CARLOS KUSNIR, VUE DE L’EXPOSITION, FRAC PROVENCE ALPES CÔTE D’AZUR, MARSEILLE 2018 © COURTESY DE L’ARTISTE  CARLOS KUSNIR ET ADAGP PARIS 2018 / PHOTO JC LETT

Au premier étage du FRAC comme à la Friche, Carlos Kusnir poursuit son numéro d’équilibriste entre virtuosité technique, élégance des couleurs et maladresse apparente. A travers l’évocation de souvenirs personnels, son oeuvre débridée, rarement titrée, s’y déploie en grands ou petits formats oscillant entre réalité et représentation sans jamais privilégier l’une au détriment de l’autre. Là encore, son univers tri-dimensionnel et sonore sort du cadre conventionnel du tableau pour favoriser le rapport physique à l’oeuvre et à l’espace. Non sans clins d’oeil à l’art et son histoire (Cubisme, Supports-Surfaces, Nouveaux Réalistes, Pop Art…) et inclusions musicales espiègles (choeurs de l’Armée Rouge – Superman, 1987, Bach, Starmania – J’aurais aimé être un artiste, 1989), l’artiste procède par collages et assemblages, se confronte par la répétition du motif aux techniques de l’imprimerie (étudiées à Prague et Bratislava à la fin des années 60).

Carlos Kusnir, Je suis au café, 1986 – Huile sur toile, étagère en bois, chaises, bouteille, Collection Fondation Cartier pour l’art contemporain, Paris

 

Le rythme revêt une importance majeure pour celui qui songea à une carrière de musicien avant d’opter pour les arts visuels. Peinture, papier, bois et objets insérés – seaux, balais, planche à repasser, outils divers, chaussures – ou représentés (grillages, rideaux, murs de briques, papiers peints) participent de cet art de la mise en espace et du trompe-l’oeil fait de bouts de ficelles et de matériaux pauvres dans une jouissance quasi-palpable de la couleur et de la composition, célébrant avec tendresse l’univers domestique et la vie quotidienne : Mama, Je suis au café (1986).

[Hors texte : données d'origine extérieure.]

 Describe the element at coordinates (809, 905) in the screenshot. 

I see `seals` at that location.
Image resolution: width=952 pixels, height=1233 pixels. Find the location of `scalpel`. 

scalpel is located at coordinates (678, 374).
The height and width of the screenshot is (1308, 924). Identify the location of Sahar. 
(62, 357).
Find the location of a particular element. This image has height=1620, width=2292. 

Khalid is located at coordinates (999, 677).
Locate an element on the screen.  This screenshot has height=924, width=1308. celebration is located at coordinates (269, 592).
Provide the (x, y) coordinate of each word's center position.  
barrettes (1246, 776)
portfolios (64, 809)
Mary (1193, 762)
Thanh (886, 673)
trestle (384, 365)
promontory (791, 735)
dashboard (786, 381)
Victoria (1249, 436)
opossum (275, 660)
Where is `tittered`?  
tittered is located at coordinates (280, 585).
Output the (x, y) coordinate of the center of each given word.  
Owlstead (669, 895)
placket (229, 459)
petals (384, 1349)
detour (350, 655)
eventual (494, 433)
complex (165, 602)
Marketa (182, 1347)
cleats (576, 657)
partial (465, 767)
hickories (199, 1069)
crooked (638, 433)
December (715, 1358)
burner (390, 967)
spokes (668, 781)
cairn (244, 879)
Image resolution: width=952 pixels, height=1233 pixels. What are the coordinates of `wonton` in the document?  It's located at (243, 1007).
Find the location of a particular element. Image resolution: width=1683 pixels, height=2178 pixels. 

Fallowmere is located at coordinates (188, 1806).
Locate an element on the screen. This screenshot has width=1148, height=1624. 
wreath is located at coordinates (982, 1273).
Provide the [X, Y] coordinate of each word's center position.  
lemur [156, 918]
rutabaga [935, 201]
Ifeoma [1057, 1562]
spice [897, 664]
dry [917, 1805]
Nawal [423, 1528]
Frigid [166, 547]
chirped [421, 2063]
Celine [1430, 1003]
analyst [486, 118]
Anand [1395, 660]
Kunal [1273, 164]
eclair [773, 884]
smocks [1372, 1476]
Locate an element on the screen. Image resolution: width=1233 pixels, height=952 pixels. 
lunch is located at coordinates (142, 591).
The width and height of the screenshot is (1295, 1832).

Dans les expositions, je travaille mes peintures comme une partition. Je rêve et je me dis que chaque peinture a une sonorité, une couleur particulière. Que chaque peinture est un instrument singulier qui pourrait faire partie d’une plus vaste orchestration.

Souhaitons que cette oeuvre irrévérencieuse et jubilatoire réconcilie les détracteurs de l’art contemporain avec celui de leur temps. Si toutefois ils acceptent de se laisser déplacer par la liberté de cet art, plus complexe et profond qu’il n’y paraît, et par l’inlassable capacité de réinvention de celui qui « se méfie de la volonté et refuse de se laisser capter par l’adulte civilisé » : « Je ne suis pas là, je m’enlève », affirme-t-il avec modestie.